It turned out that on three hours of sleep and coming off two fights, one of which resulted in the righteous swollen bruise on her left knee, Rose had even less endurance than she had thought.  The paths would have been much easier, but Rose wasn’t willing to add six days to their trip just to make herself comfortable. The compromise they reached was that they’d hit the roughs and if it got too difficult, they’d simply rest more and do it in three days.  But really, Rose was determined to make it in two. 

At least, she was determined until about two hours into the trip, at which point in time her only real goal was not to cry too much.  The poetry that she was doing this whole thing to save her mother when it was her mother’s fault it was so difficult in the first place was not lost on her. She harbored a secret fantasy that she’d arrive just a little bit too late to save her mother from being sacrificed, but not too late to deliver a few words.  ‘Damn!  If only it weren’t for this chair, I would have been here hours ago!’  But that wasn’t fair.  She wasn’t doing this because her mother was a good person who deserved to be saved.  She was doing it because she was a good person who saved people when she could. 

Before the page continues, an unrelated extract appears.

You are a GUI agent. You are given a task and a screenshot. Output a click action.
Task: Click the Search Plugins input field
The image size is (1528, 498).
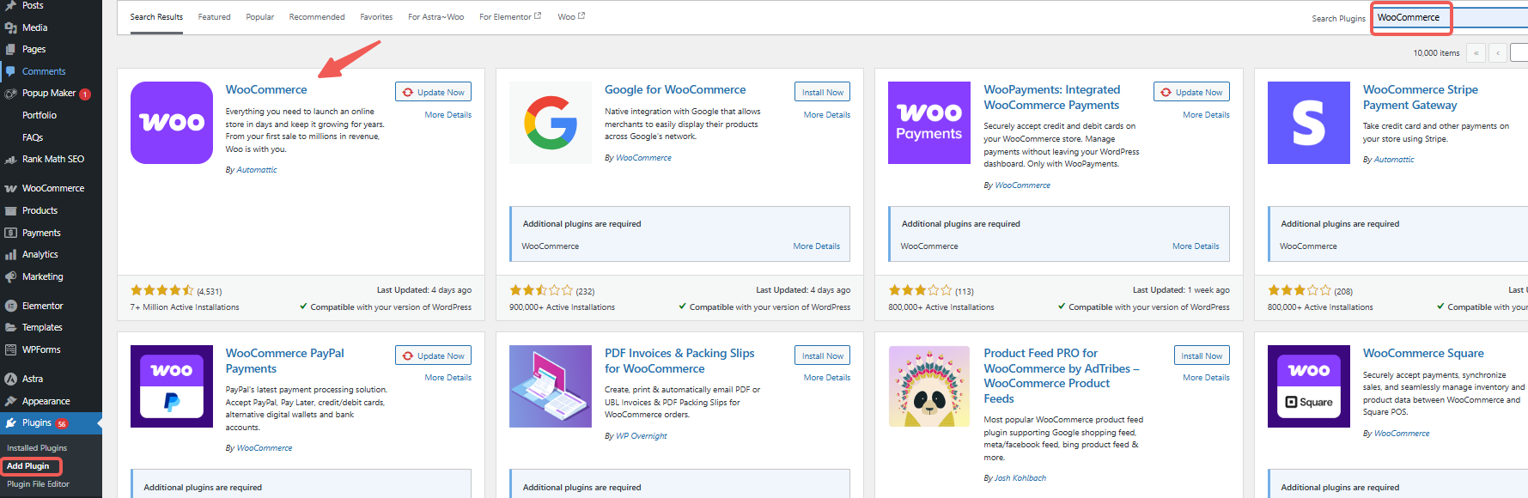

And in this moment she was also the type of person who had sore arms, a sore back, and a sore tummy because leveraging the chair up and down hills and over rocks was a workout. They were taking a bit of a breather before tackling what looked like a mile of scrubby ground ahead. Decima said, “Rose, I do not wish to pry, but last night.  It seemed that you – I don’t know – hurt yourself somehow? It did not seem as if the disorientation was caused by the dwarf striking you.  Do you know what I speak of?” Emrys kept his mouth shut and pointedly looked at a peak in the distance, muttering something under his breath about the visibility. 

Rose sighed.  “Yeah, I guess that’s only fair. I’ve had this talk with Emrys a bit.  What I do, we call the Talent. It isn’t like magic.  It is more like what you do, really.  I didn’t learn it, but I learned to practice it. I got better at it.  Actually, I think I’ve actually gotten better at it in the last few weeks than I have in the last year!  It comes from,” she paused for a moment because she had a lot of thoughts on the subject, but she wasn’t really sure what the truth was, “shit, I don’t know where it comes from really.  It’s part of my mind or my will or whatever. And if I try to push it too hard, I can overdo it.  It’s usually minor.  Headaches or nose bleeds or whatever, but I’ve heard of Talents who pushed themselves so hard that they couldn’t stand – clearly not an issue in my case.  But I’ve heard stories of blood coming from the ears or folks losing their whole sense of self for a while. Just having no idea who they are or where or why.  And …” she looked at Emrys, who was paying direct attention now, “The word is that if you keep pushing past that you could push so hard you die.”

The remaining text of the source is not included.